◆ **CHALLENGE A**: Could you return, unchanged, the listing lines from the line with "Task: Click the blue Help toolbar icon" to the line with "Action: [x=180, y=89]", both included, while leaving the pictures out?

Sixties City presents a wide-ranging series of articles on all aspects of the Sixties, penned by the creator of the iconic 60s music paper  Mersey Beat

Love Me Tender

A monochrome film, basically a run-of-the-mill Western, released in 1956, produced by David Weisbart and directed by Robert D. Webb from the novel 'The Reno Brothers' by Maurice Geraghty with a script by Robert Buckner. The film was originally called 'The Reno Brothers' and Robert Wagner and Jeffrey Hunter were considered for the role of Clint Reno. The Reno Brothers Frank, John, Simeon, Clinton and William really existed and carried out the first train robbery in American history on 6th October 1866. The real Clint Reno was born in 1843 and died in 1865. When Elvis was cast, receiving $100,000 for his fee, the part of Clint Reno was relatively small but was built up especially for Elvis, although it became the only film in which he didn't receive top billing - that went to Richard Egan and Debra Paget. He also wasn't seen until 20 minutes into the film, appearing as a distant figure pushing a plough. When Elvis arrived at the Fox Studio in August 1956 he not only knew his own lines - but those of everyone else in the cast. He addressed everyone as either 'Sir' or 'Ma'am', which soon endeared him to people who were initially sceptical about him appearing in the movie. Being an average Western there were originally no songs in the initial script.

◆ **CHALLENGE B**: How would you put this sentence from the Love Me Tender article into French: "The real Clint Reno was born in 1843 and died in 1865."?

◆ **DATASET RECORDS**:
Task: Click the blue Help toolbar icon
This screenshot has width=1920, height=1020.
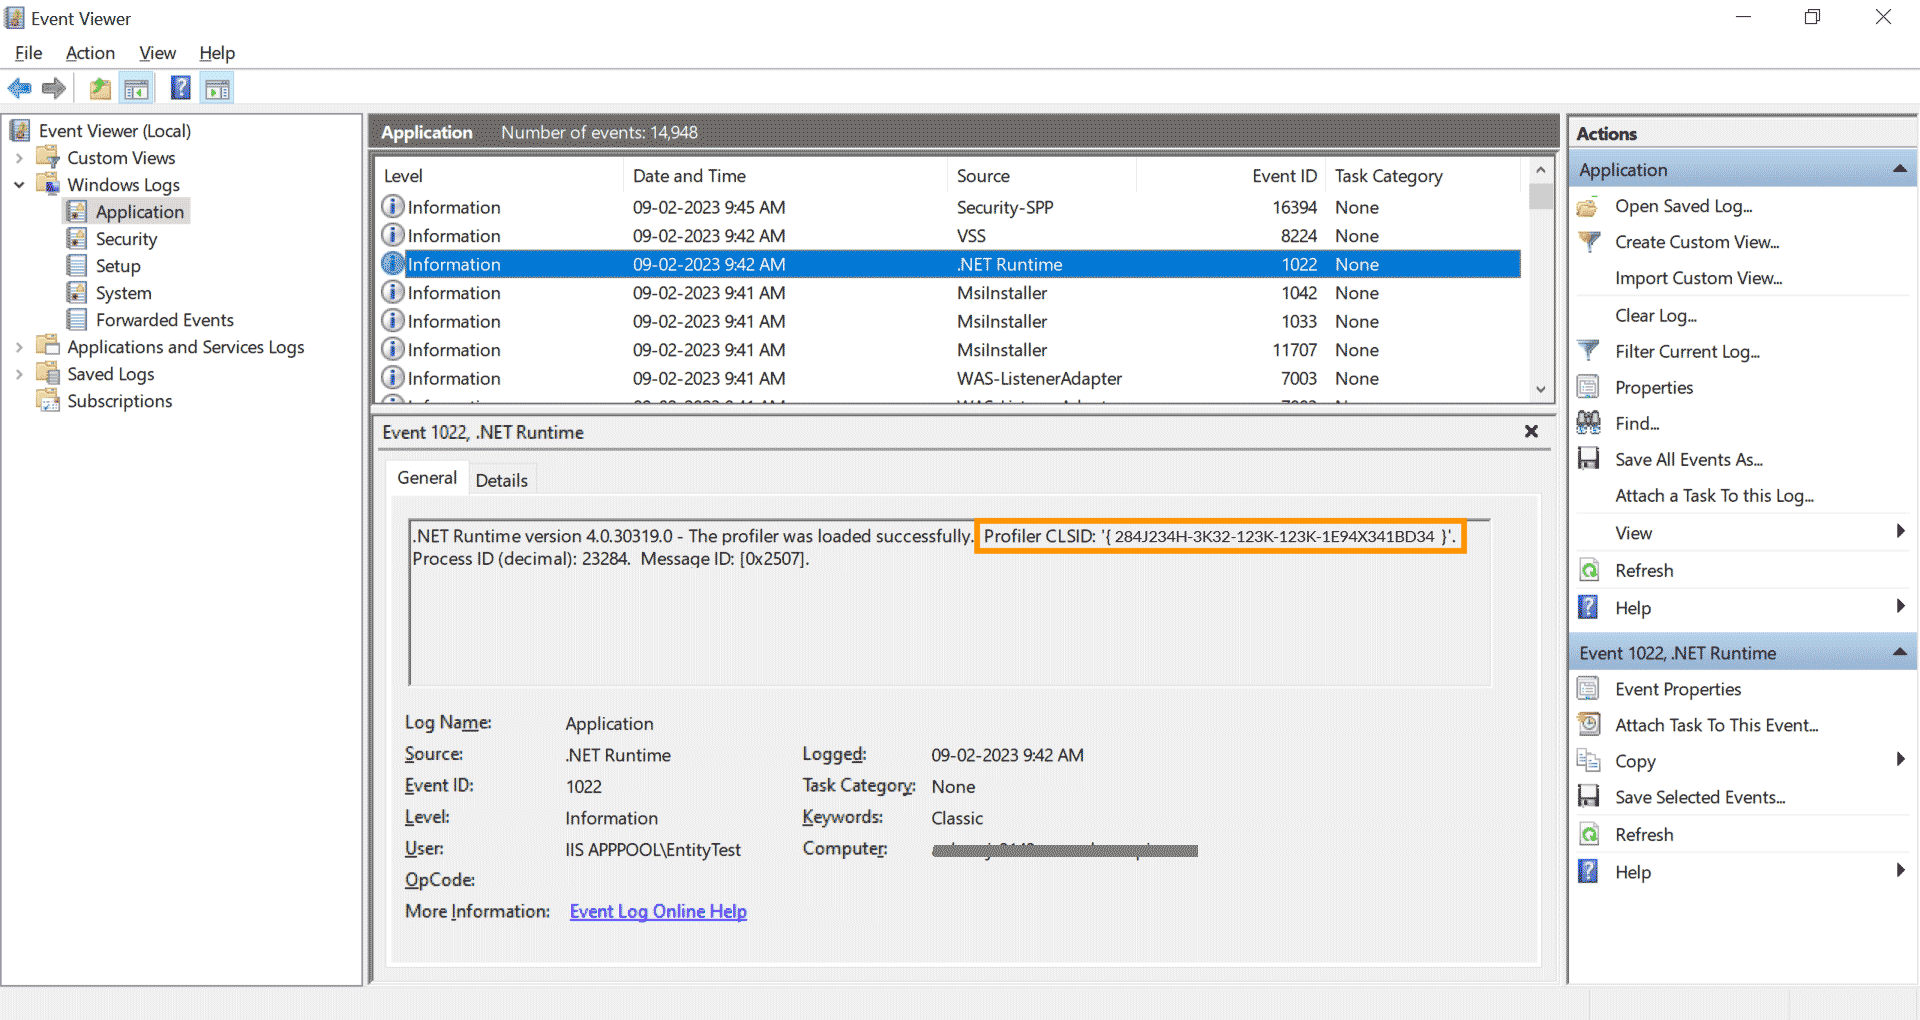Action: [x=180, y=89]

==

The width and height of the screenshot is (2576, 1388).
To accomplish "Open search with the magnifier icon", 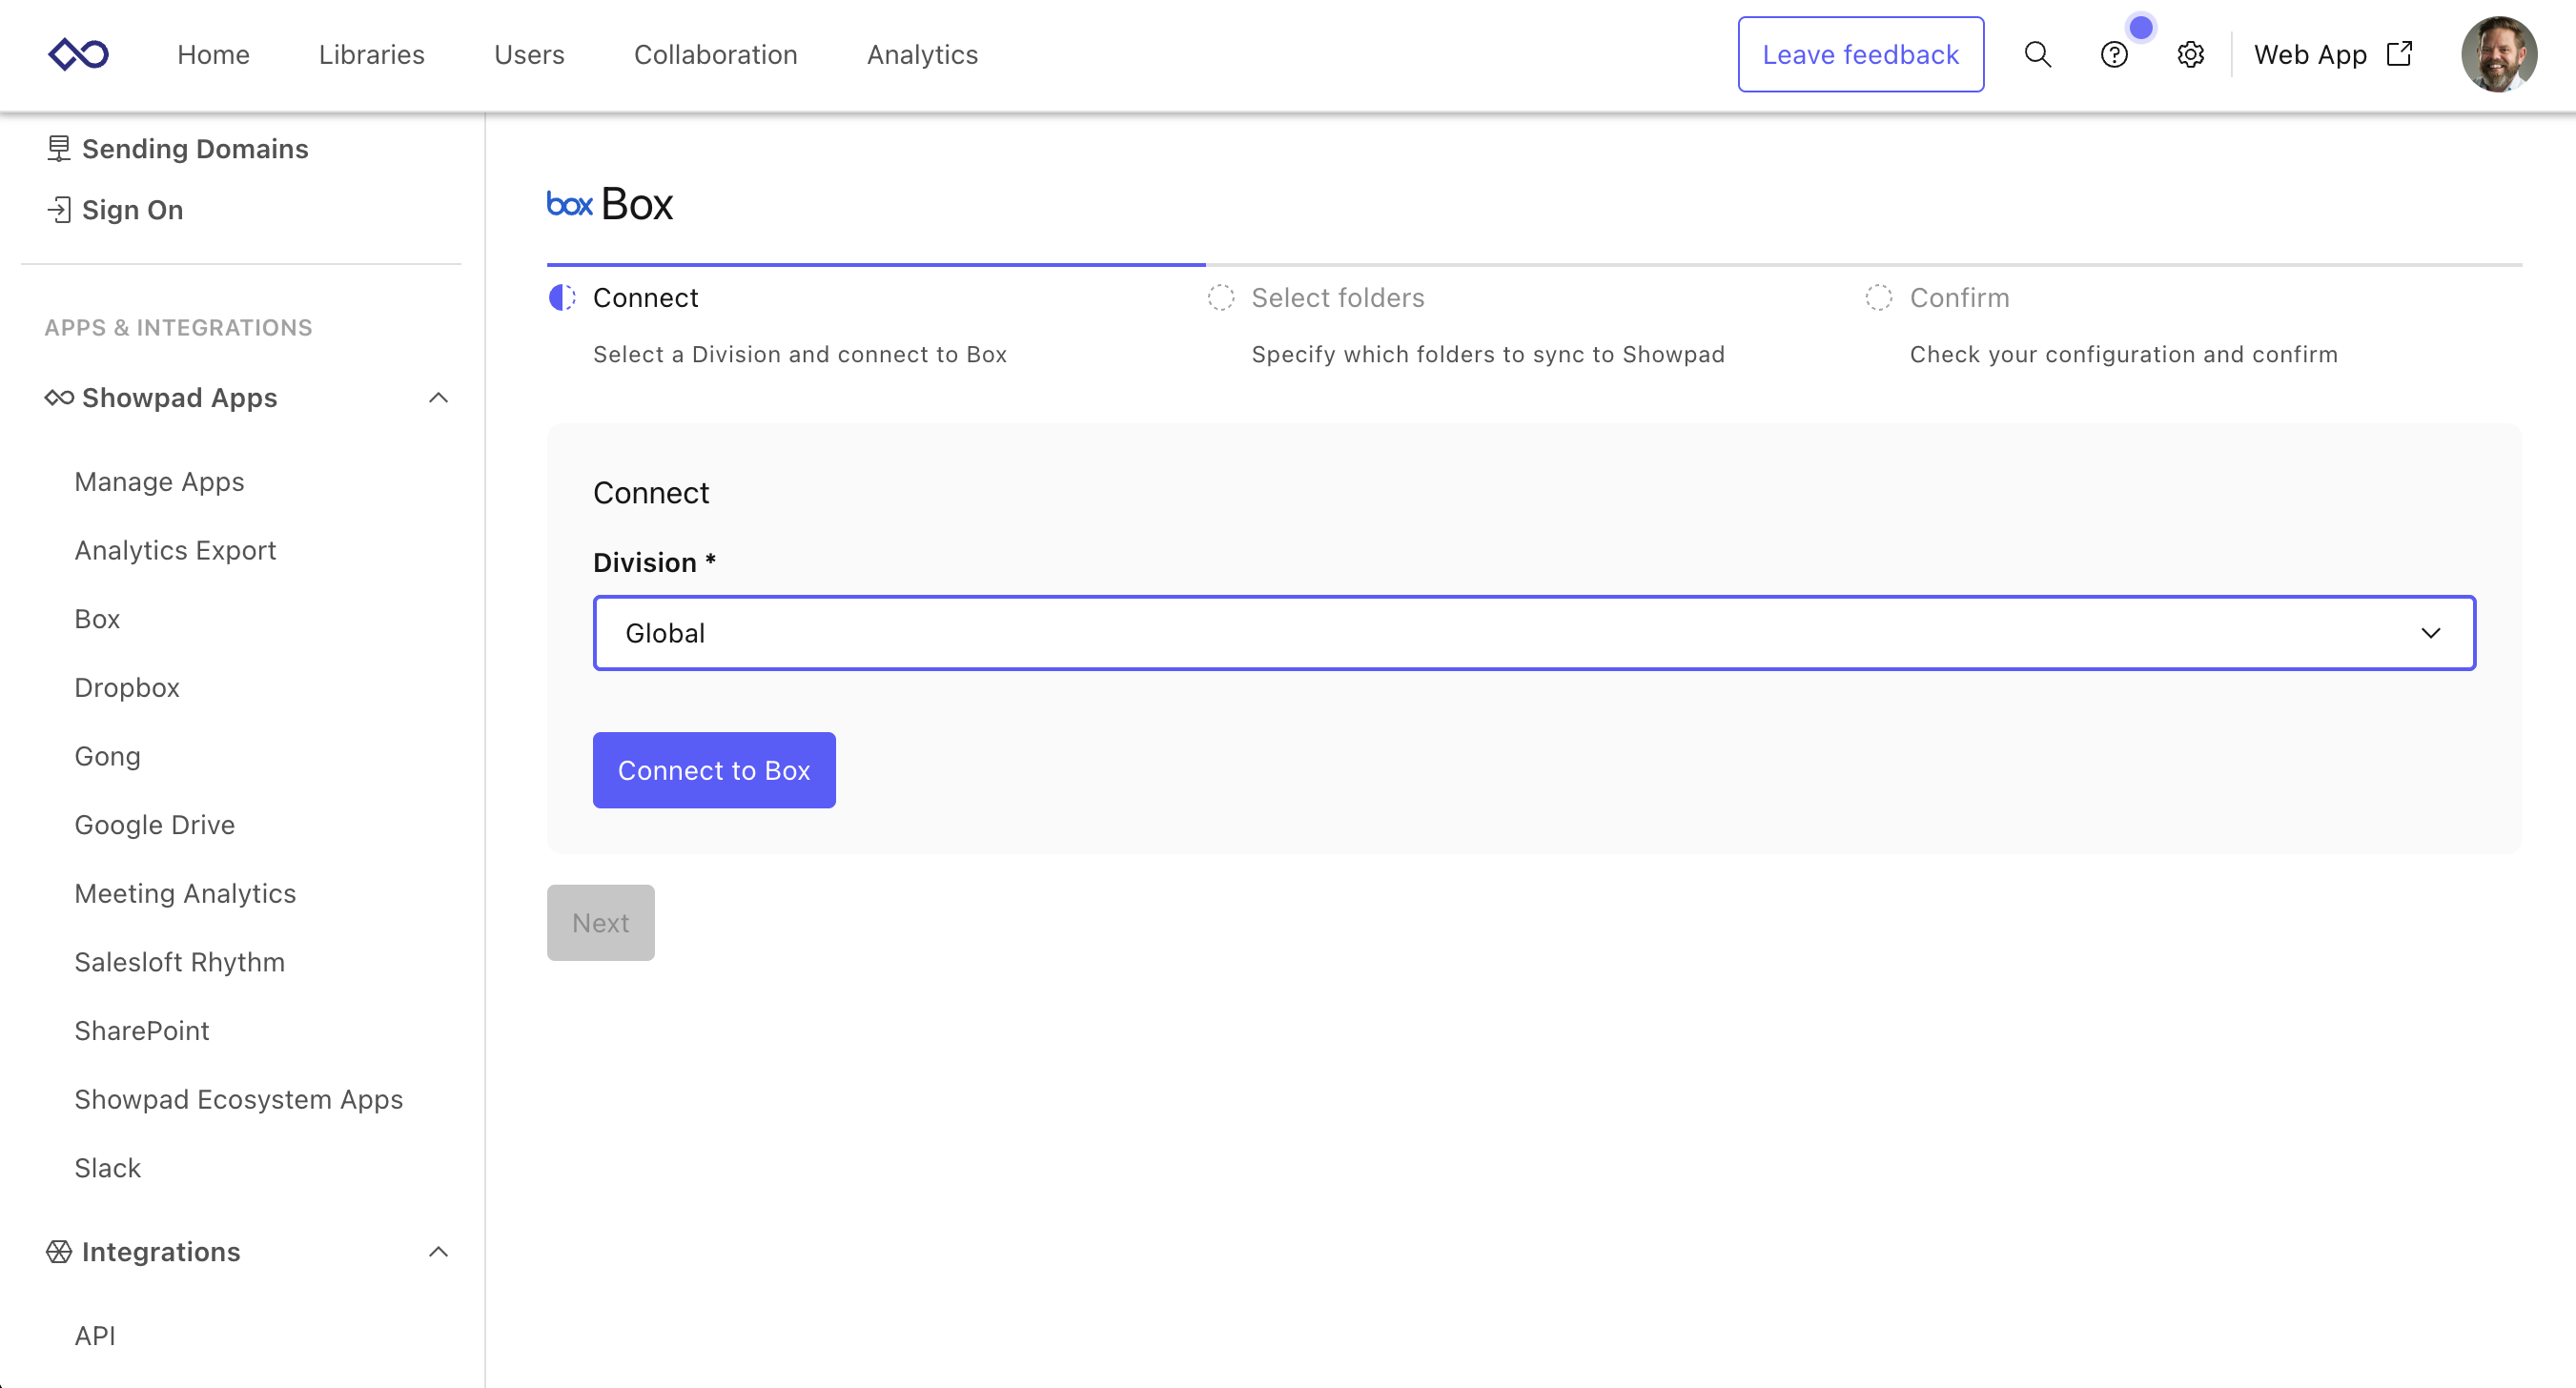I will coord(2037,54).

◆ **TASK RESULT A**:
Task: Click the blue Help toolbar icon
This screenshot has width=1920, height=1020.
Action: [x=180, y=89]

◆ **TASK RESULT B**: Le vrai Clint Reno est né en 1843 et mort en 1865.